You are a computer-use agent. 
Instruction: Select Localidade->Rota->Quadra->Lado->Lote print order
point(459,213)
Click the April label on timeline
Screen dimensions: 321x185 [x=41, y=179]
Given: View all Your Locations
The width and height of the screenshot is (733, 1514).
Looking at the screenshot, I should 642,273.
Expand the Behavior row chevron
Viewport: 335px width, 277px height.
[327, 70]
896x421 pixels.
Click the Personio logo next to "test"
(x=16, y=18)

------------------------

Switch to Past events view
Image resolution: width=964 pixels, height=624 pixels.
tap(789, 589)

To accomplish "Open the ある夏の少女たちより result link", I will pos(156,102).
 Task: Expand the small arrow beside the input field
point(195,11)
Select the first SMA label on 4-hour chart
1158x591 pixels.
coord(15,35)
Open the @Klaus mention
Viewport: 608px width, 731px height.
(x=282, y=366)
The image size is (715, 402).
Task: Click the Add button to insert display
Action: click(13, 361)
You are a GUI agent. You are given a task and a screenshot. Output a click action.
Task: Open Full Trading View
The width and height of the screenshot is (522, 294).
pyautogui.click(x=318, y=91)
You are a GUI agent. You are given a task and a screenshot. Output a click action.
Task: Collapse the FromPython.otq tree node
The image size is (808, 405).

------------------------

_Goal_:
Quote the listing exactly, everything from the line containing "Switch to Past events view" down to the line containing "point(195,11)".

_Solution to the problem_:
Switch to Past events view
Image resolution: width=964 pixels, height=624 pixels.
tap(789, 589)

To accomplish "Open the ある夏の少女たちより result link", I will pos(156,102).
 Task: Expand the small arrow beside the input field
point(195,11)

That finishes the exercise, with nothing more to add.